WHAT THE TASK REQUIRES → Write out every record below word for word, changing nothing.

Records from a data source
★ ★ ★ ★ ★ ★ ★

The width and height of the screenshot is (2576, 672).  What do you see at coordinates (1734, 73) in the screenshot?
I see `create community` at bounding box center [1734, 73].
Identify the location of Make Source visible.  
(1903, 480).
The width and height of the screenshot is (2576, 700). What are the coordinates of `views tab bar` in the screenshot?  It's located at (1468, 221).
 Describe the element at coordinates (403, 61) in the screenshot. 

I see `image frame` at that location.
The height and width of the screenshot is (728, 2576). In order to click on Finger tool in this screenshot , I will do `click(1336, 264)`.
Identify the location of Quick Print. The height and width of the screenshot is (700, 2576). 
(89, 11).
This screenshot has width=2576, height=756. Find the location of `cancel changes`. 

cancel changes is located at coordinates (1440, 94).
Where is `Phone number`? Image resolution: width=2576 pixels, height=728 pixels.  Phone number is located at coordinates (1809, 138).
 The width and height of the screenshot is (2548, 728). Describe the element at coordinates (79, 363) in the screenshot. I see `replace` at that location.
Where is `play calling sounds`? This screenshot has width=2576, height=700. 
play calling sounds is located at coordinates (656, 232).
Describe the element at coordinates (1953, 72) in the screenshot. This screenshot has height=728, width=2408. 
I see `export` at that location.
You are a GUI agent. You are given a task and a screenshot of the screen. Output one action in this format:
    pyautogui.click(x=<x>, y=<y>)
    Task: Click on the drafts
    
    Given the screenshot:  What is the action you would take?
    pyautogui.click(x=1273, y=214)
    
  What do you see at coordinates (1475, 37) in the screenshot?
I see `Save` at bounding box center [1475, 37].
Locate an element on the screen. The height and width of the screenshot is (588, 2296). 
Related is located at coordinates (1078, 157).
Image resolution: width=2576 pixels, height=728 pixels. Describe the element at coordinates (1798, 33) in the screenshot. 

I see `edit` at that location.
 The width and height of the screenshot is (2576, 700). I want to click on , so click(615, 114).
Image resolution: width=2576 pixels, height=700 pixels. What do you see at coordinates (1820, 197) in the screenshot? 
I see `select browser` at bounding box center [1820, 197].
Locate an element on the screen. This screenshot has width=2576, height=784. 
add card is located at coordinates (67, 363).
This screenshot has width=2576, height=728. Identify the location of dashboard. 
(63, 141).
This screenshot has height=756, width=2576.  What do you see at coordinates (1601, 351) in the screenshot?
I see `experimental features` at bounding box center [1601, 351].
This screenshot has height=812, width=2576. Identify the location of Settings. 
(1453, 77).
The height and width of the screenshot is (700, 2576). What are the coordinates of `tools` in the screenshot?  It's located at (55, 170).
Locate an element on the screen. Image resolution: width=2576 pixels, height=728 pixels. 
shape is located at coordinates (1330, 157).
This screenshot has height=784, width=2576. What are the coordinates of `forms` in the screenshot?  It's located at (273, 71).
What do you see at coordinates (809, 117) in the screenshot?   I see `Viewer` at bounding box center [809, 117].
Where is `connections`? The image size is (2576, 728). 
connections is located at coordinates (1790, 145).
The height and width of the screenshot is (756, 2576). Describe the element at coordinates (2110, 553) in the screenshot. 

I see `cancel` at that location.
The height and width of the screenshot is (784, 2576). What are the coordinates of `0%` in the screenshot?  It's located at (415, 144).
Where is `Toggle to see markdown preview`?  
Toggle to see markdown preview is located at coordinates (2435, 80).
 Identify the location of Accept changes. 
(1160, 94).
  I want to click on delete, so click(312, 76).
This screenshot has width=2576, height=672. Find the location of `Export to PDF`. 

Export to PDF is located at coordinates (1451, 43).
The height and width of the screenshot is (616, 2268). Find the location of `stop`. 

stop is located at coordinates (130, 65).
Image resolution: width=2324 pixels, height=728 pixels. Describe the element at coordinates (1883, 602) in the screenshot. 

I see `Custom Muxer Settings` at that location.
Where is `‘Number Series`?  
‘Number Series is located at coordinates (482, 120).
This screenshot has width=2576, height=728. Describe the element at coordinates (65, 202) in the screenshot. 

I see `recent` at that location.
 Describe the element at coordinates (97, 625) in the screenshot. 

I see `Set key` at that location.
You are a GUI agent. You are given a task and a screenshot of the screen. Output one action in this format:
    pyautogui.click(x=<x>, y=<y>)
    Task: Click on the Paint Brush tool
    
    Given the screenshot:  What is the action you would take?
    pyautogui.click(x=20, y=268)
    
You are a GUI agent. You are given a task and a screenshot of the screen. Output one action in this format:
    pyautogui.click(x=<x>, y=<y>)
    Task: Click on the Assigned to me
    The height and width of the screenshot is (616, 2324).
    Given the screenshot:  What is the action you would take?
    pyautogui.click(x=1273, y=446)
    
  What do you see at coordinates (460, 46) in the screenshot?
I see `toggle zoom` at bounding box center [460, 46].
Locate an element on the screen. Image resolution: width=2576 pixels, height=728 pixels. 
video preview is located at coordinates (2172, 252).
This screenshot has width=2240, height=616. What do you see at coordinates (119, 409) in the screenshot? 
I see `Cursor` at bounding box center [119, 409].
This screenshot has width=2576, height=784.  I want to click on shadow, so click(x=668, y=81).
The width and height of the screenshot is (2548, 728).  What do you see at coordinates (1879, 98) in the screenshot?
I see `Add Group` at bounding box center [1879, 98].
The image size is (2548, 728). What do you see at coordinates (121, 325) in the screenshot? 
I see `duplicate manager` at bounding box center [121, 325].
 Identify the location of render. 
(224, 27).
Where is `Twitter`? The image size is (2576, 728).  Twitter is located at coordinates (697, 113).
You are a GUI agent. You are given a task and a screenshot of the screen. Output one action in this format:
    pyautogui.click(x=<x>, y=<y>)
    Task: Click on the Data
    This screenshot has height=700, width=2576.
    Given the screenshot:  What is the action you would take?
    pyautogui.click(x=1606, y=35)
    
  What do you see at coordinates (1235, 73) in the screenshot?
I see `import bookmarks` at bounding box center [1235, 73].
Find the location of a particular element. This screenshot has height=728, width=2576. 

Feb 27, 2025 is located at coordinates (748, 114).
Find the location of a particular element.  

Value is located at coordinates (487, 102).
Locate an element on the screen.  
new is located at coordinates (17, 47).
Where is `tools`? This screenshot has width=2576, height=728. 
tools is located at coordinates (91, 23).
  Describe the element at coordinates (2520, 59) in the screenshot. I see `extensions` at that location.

★ ★ ★ ★ ★ ★ ★

FINAL RESULT →
The width and height of the screenshot is (2576, 672).  What do you see at coordinates (1734, 73) in the screenshot?
I see `create community` at bounding box center [1734, 73].
Identify the location of Make Source visible.  
(1903, 480).
The width and height of the screenshot is (2576, 700). What are the coordinates of `views tab bar` in the screenshot?  It's located at (1468, 221).
 Describe the element at coordinates (403, 61) in the screenshot. 

I see `image frame` at that location.
The height and width of the screenshot is (728, 2576). In order to click on Finger tool in this screenshot , I will do `click(1336, 264)`.
Identify the location of Quick Print. The height and width of the screenshot is (700, 2576). 
(89, 11).
This screenshot has width=2576, height=756. Find the location of `cancel changes`. 

cancel changes is located at coordinates (1440, 94).
Where is `Phone number`? Image resolution: width=2576 pixels, height=728 pixels.  Phone number is located at coordinates (1809, 138).
 The width and height of the screenshot is (2548, 728). Describe the element at coordinates (79, 363) in the screenshot. I see `replace` at that location.
Where is `play calling sounds`? This screenshot has width=2576, height=700. 
play calling sounds is located at coordinates (656, 232).
Describe the element at coordinates (1953, 72) in the screenshot. This screenshot has height=728, width=2408. 
I see `export` at that location.
You are a GUI agent. You are given a task and a screenshot of the screen. Output one action in this format:
    pyautogui.click(x=<x>, y=<y>)
    Task: Click on the drafts
    
    Given the screenshot:  What is the action you would take?
    pyautogui.click(x=1273, y=214)
    
  What do you see at coordinates (1475, 37) in the screenshot?
I see `Save` at bounding box center [1475, 37].
Locate an element on the screen. The height and width of the screenshot is (588, 2296). 
Related is located at coordinates (1078, 157).
Image resolution: width=2576 pixels, height=728 pixels. Describe the element at coordinates (1798, 33) in the screenshot. 

I see `edit` at that location.
 The width and height of the screenshot is (2576, 700). I want to click on , so click(615, 114).
Image resolution: width=2576 pixels, height=700 pixels. What do you see at coordinates (1820, 197) in the screenshot? 
I see `select browser` at bounding box center [1820, 197].
Locate an element on the screen. This screenshot has width=2576, height=784. 
add card is located at coordinates (67, 363).
This screenshot has width=2576, height=728. Identify the location of dashboard. 
(63, 141).
This screenshot has height=756, width=2576.  What do you see at coordinates (1601, 351) in the screenshot?
I see `experimental features` at bounding box center [1601, 351].
This screenshot has height=812, width=2576. Identify the location of Settings. 
(1453, 77).
The height and width of the screenshot is (700, 2576). What are the coordinates of `tools` in the screenshot?  It's located at (55, 170).
Locate an element on the screen. Image resolution: width=2576 pixels, height=728 pixels. 
shape is located at coordinates (1330, 157).
This screenshot has height=784, width=2576. What are the coordinates of `forms` in the screenshot?  It's located at (273, 71).
What do you see at coordinates (809, 117) in the screenshot?   I see `Viewer` at bounding box center [809, 117].
Where is `connections`? The image size is (2576, 728). 
connections is located at coordinates (1790, 145).
The height and width of the screenshot is (756, 2576). Describe the element at coordinates (2110, 553) in the screenshot. 

I see `cancel` at that location.
The height and width of the screenshot is (784, 2576). What are the coordinates of `0%` in the screenshot?  It's located at (415, 144).
Where is `Toggle to see markdown preview`?  
Toggle to see markdown preview is located at coordinates (2435, 80).
 Identify the location of Accept changes. 
(1160, 94).
  I want to click on delete, so click(312, 76).
This screenshot has width=2576, height=672. Find the location of `Export to PDF`. 

Export to PDF is located at coordinates (1451, 43).
The height and width of the screenshot is (616, 2268). Find the location of `stop`. 

stop is located at coordinates (130, 65).
Image resolution: width=2324 pixels, height=728 pixels. Describe the element at coordinates (1883, 602) in the screenshot. 

I see `Custom Muxer Settings` at that location.
Where is `‘Number Series`?  
‘Number Series is located at coordinates (482, 120).
This screenshot has width=2576, height=728. Describe the element at coordinates (65, 202) in the screenshot. 

I see `recent` at that location.
 Describe the element at coordinates (97, 625) in the screenshot. 

I see `Set key` at that location.
You are a GUI agent. You are given a task and a screenshot of the screen. Output one action in this format:
    pyautogui.click(x=<x>, y=<y>)
    Task: Click on the Paint Brush tool
    
    Given the screenshot:  What is the action you would take?
    pyautogui.click(x=20, y=268)
    
You are a GUI agent. You are given a task and a screenshot of the screen. Output one action in this format:
    pyautogui.click(x=<x>, y=<y>)
    Task: Click on the Assigned to me
    The height and width of the screenshot is (616, 2324).
    Given the screenshot:  What is the action you would take?
    pyautogui.click(x=1273, y=446)
    
  What do you see at coordinates (460, 46) in the screenshot?
I see `toggle zoom` at bounding box center [460, 46].
Locate an element on the screen. Image resolution: width=2576 pixels, height=728 pixels. 
video preview is located at coordinates (2172, 252).
This screenshot has width=2240, height=616. What do you see at coordinates (119, 409) in the screenshot? 
I see `Cursor` at bounding box center [119, 409].
This screenshot has width=2576, height=784.  I want to click on shadow, so click(x=668, y=81).
The width and height of the screenshot is (2548, 728).  What do you see at coordinates (1879, 98) in the screenshot?
I see `Add Group` at bounding box center [1879, 98].
The image size is (2548, 728). What do you see at coordinates (121, 325) in the screenshot? 
I see `duplicate manager` at bounding box center [121, 325].
 Identify the location of render. 
(224, 27).
Where is `Twitter`? The image size is (2576, 728).  Twitter is located at coordinates (697, 113).
You are a GUI agent. You are given a task and a screenshot of the screen. Output one action in this format:
    pyautogui.click(x=<x>, y=<y>)
    Task: Click on the Data
    This screenshot has height=700, width=2576.
    Given the screenshot:  What is the action you would take?
    pyautogui.click(x=1606, y=35)
    
  What do you see at coordinates (1235, 73) in the screenshot?
I see `import bookmarks` at bounding box center [1235, 73].
Find the location of a particular element. This screenshot has height=728, width=2576. 

Feb 27, 2025 is located at coordinates (748, 114).
Find the location of a particular element.  

Value is located at coordinates (487, 102).
Locate an element on the screen.  
new is located at coordinates (17, 47).
Where is `tools`? This screenshot has width=2576, height=728. 
tools is located at coordinates (91, 23).
  Describe the element at coordinates (2520, 59) in the screenshot. I see `extensions` at that location.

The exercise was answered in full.